Heß Felix, Odenthal Margarete, Wasserburger-Zichel Elena, Grimm Christina, Schweiger Michal R
Institute for Translational Epigenetics, Faculty of medicine and University Hospital Cologne, 50931 Cologne, Germany.
Center for Molecular Medicine Cologne (CMMC), Faculty of medicine and University Hospital Cologne, University of Cologne, 50931 Cologne, Germany.
Mol Ther Nucleic Acids. 2025 Jul 17;36(3):102631. doi: 10.1016/j.omtn.2025.102631. eCollection 2025 Sep 9.
In recent years, many tools have been developed for targeted treatments of cancer or rare diseases including nucleic acid (NA)-based therapeutics. One of the developmental caveats is the assessment of their functionality . We therefore developed a sensitive dual fluorescence-based FluoroDetect assay for the testing of small interfering RNAs (siRNAs), antisense oligonucleotides (ASOs), and RNA-binding compounds. For a proof of principle, we inserted the noncoding HSat3 RNA as a prime target into the 3'UTR of an mCherry fluorescence protein. The FluoroDetect assay was designed to be adapted by the In-Fusion cloning with any wished target site. The assay can be used as a quick transient model for short-term experiments or as a lentiviral reporter for long-term experiments. Readout of the assay is possible with fluorescence microscopy, plate reading, or flow cytometry, and can be used to measure the cellular distribution of NA therapeutics, siRNAs, and ASOs. Thus, the FluoroDetect assay is a tool to screen NA drug candidates and facilitates the optimization and quantification of NA delivery in NA-based therapies.

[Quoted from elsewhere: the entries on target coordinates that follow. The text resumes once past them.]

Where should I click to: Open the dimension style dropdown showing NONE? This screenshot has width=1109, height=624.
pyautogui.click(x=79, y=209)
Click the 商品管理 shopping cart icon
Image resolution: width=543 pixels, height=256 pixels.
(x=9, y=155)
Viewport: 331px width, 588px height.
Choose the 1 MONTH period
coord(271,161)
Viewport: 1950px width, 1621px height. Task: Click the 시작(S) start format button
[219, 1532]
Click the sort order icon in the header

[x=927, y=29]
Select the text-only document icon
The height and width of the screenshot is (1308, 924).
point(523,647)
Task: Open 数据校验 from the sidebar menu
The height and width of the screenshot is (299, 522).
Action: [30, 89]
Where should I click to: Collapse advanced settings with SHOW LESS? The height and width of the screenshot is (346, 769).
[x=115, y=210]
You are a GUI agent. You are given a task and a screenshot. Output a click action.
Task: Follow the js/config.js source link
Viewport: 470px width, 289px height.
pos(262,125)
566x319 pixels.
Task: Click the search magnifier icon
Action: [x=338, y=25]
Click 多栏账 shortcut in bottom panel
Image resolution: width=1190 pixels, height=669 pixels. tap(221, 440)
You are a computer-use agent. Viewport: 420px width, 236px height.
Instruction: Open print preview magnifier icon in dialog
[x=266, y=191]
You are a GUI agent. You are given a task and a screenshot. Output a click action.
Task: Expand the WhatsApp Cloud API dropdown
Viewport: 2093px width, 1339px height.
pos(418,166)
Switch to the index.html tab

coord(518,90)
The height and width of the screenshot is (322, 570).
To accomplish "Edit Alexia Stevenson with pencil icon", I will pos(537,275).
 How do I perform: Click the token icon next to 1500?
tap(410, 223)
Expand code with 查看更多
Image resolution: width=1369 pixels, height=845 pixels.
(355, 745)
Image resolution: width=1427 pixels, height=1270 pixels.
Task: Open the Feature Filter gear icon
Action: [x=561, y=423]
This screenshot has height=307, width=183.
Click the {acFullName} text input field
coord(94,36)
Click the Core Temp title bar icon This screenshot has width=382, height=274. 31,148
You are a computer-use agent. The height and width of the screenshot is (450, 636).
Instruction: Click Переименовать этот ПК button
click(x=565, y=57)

近年来,已经开发出许多用于癌症或罕见病靶向治疗的工具,包括基于核酸(NA)的疗法。其中一个开发方面的注意事项是对其功能的评估。因此,我们开发了一种基于双荧光的灵敏的FluoroDetect检测方法,用于检测小干扰RNA(siRNA)、反义寡核苷酸(ASO)和RNA结合化合物。作为原理验证,我们将非编码HSat3 RNA作为主要靶标插入到mCherry荧光蛋白的3'非翻译区(3'UTR)。FluoroDetect检测方法设计为可通过In-Fusion克隆适应任何所需的靶位点。该检测方法可作为短期实验的快速瞬时模型,或作为长期实验的慢病毒报告基因。该检测方法可通过荧光显微镜、酶标仪读数或流式细胞术进行读数,并可用于测量NA疗法、siRNA和ASO的细胞分布。因此,FluoroDetect检测方法是一种筛选NA候选药物的工具,有助于基于NA的疗法中NA递送的优化和定量。